13 March 2023

From Sweden with bugs

My erstwhile Swedish drinking buddy Mats arrived over in Dublin several months ago with a handful of cans he thought I ought to try. There was a general wild-ish theme about them, which is fair enough. Let's go!

We start on a no-frills gose created for, and called, Great Swedish Beer Festival 2022. It's a three-way collaboration between Brekeriet and two other breweries whose names I had no compunction about copying and pasting: Snausarve Gårdsbryggeri and Svartbergets Fjällbryggeri. Nobody brought any silly ideas to the table as this is very straight up and all the better for that. It's 4.4% ABV and a slightly hazy yellow. The hopping is perhaps higher than the norm as I detected a new-world lemon sherbet effect on top of the faint sour tang and a herbal bitterness. No fireworks, but a very refreshing glassful. Made for a beer festival and perfect as a mid-session palate-cleanser.

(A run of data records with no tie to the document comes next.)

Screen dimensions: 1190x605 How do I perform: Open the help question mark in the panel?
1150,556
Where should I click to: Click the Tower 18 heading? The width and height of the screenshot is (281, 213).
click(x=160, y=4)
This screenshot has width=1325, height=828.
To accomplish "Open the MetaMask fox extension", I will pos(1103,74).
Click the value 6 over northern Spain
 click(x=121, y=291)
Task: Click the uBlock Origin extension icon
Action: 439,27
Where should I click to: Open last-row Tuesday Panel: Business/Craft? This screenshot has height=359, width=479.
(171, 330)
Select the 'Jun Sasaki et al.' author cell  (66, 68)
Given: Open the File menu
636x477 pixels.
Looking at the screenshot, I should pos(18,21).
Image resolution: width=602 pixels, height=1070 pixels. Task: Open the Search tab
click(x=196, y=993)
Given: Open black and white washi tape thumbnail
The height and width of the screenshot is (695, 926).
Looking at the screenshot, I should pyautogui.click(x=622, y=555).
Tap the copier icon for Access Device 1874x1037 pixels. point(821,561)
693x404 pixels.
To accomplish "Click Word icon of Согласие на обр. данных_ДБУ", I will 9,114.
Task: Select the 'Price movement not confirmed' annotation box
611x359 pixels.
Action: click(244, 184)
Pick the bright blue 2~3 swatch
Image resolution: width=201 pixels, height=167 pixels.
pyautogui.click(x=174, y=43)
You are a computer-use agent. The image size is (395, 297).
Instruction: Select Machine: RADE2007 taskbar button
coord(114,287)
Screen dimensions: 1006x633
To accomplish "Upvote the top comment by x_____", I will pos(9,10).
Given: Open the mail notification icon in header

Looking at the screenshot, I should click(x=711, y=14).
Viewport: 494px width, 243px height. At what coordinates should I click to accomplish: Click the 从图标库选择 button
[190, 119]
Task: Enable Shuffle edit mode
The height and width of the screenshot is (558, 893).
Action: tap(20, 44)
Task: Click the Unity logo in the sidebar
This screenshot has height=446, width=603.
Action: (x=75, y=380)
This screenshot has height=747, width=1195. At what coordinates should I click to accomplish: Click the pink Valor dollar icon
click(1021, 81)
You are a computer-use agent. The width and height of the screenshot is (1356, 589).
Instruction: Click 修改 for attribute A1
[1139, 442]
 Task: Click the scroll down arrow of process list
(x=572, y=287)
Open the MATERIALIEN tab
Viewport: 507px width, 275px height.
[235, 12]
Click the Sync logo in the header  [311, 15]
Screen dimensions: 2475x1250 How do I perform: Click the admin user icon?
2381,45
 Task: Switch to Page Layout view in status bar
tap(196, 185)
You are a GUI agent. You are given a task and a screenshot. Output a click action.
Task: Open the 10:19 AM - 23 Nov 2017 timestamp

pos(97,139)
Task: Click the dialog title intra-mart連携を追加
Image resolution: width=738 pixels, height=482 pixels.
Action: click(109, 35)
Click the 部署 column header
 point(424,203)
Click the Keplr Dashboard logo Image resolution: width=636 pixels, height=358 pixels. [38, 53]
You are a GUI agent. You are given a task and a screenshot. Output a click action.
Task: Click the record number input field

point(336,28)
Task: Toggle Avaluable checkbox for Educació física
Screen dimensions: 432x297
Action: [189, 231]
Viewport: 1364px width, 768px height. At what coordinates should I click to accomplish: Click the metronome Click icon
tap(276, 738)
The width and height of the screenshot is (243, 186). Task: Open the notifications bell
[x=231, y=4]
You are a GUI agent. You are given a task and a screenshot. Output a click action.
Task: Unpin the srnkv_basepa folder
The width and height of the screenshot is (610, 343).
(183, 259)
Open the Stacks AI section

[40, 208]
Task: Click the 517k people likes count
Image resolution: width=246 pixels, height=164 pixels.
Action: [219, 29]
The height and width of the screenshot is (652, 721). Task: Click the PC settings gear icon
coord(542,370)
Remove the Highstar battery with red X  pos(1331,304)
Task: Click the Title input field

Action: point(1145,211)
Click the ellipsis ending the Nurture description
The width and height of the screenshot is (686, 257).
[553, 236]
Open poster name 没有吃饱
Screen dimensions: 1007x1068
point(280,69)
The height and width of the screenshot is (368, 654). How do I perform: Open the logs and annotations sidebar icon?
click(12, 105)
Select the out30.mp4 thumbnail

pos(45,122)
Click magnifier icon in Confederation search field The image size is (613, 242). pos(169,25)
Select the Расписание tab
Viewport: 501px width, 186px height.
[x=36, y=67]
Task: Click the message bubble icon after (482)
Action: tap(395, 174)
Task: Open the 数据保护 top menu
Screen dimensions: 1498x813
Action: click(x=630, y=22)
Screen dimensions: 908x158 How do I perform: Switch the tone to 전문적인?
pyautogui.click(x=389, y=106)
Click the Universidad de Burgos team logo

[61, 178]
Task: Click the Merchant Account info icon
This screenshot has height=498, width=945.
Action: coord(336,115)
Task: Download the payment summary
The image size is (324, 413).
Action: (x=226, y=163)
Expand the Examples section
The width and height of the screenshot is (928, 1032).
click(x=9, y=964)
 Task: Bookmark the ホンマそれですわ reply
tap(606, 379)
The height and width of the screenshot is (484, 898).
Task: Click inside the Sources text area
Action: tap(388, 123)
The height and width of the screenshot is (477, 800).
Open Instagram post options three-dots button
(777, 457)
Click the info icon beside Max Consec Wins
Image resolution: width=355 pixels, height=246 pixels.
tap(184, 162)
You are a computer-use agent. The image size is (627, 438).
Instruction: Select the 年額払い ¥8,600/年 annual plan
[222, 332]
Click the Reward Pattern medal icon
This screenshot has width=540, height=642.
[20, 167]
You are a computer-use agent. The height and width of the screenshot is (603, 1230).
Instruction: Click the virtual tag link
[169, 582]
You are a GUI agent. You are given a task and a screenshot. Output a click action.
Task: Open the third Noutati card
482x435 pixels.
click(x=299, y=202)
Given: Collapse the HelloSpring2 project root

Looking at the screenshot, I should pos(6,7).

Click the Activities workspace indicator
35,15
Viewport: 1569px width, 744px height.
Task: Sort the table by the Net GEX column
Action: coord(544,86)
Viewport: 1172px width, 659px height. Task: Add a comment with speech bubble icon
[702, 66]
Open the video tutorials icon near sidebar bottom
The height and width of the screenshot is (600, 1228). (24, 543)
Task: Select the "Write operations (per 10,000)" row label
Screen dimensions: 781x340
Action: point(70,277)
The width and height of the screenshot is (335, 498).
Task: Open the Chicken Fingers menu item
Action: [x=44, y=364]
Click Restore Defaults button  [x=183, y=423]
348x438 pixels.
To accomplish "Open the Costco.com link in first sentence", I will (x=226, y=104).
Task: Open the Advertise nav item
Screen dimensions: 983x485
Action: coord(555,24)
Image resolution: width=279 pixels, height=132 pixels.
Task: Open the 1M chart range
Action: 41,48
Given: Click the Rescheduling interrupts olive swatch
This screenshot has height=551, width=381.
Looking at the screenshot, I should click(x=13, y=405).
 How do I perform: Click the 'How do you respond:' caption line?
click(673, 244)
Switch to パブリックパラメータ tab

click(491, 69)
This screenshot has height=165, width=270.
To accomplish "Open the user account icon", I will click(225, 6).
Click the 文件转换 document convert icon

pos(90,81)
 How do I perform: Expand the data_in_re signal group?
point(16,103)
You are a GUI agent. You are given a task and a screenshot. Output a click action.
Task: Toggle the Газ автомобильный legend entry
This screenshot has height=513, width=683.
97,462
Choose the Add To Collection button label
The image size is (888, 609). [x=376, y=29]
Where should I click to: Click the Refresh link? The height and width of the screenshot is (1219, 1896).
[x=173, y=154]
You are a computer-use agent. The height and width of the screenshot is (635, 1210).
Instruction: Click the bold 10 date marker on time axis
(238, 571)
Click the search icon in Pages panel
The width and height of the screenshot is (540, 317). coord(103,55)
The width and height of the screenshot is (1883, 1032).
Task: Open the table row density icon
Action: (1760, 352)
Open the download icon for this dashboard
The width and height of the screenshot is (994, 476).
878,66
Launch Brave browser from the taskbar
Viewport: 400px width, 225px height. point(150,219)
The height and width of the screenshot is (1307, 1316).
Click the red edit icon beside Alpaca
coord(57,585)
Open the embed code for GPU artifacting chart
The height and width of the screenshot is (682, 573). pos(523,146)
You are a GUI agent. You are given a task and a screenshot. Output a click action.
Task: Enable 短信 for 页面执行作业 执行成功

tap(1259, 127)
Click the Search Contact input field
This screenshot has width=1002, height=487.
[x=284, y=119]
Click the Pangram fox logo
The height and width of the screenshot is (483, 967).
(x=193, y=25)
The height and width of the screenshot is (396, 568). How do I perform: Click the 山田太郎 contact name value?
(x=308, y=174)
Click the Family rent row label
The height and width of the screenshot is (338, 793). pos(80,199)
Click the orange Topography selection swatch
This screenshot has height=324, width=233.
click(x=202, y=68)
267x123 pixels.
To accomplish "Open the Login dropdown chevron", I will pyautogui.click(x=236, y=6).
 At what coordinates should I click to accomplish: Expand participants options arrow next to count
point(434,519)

Brekeriet remains in charge for the next two. Tristron is made with blackcurrants and looks like Ribena in the glass: purple and pretty much completely flat and headless. The aroma gives a major impression of diluted cordial too: forest fruit but on a thin and watery base. I hoped for better on tasting, even though it's only 4.8% ABV. The series is called "The Sour Patch" and it definitely has a ring of sour candy about it, being puckeringly tart in an unsubtle way, then trying to balance it with equally unsubtle sugar. There is a certain depth and complexity which comes from it being mixed-fermentation rather than soured in the kettle -- a certain farmyard funk and some floral high notes to add a modicum of seriousness. I'd prefer it to be more serious, however. I think a gravity boost might have helped round it out. As is, it's a basic decent blackcurrant sour beer.

The companion piece is called Lusse Lelle, and the added ingredient here is saffron: not something I've encountered in beer before. The gravity does get a boost here and the ABV is 6.5%. It's a lurid amber colour and properly carbonated, the short-lived headed tinted by the saffron. It smells rather harsh and medicinal, with eucalyptus meeting antiseptic phenols. The flavour leads on a peachiness which I'm guessing is the Brettanomyces, dropping its funky aspect this time, and then there's the savoury addition of the saffron, feeling quite tacked on to the rest. The lingering aftertaste, wherever it comes from, is the Listerine phenols and isn't pleasant. I honestly couldn't say if something's gone wrong here or if it's part of the complexity. The mouthfeel is once again thin. I found it hard to enjoy, beyond the initial juicy lusciousness. I think it's safe to say the saffron adds nothing positive.

The final one isn't sour and comes from Stigbergets: Pacific Northwest Coast, a name which sets a certain stylistic expectation which it immediately confounds by being a densely opaque eggy yellow. There's a good old blast of raw garlic from the aroma, something I haven't got from a hazy IPA for a while. How delightfully retro. That's not so pronounced on tasting, thankfully. Here it's juice and pith in a 50/50 mix of lemon and orange. A slightly dry and crisp note in the finish is a little out of character but better than cloying vanilla. That makes it an easy drinker, which is a bit dangerous at 7.2% ABV -- there's no significant body nor heat to signal the strength. Overall it's fine: an inoffensive can of haze which will be of interest most to those already predisposed.

Not to look four gift horses in their mouths, but this was a bit of a disappointing set, especially the Sour Patch jobs. Keep making the gose, though, Brekeriet: you've got the hang of that.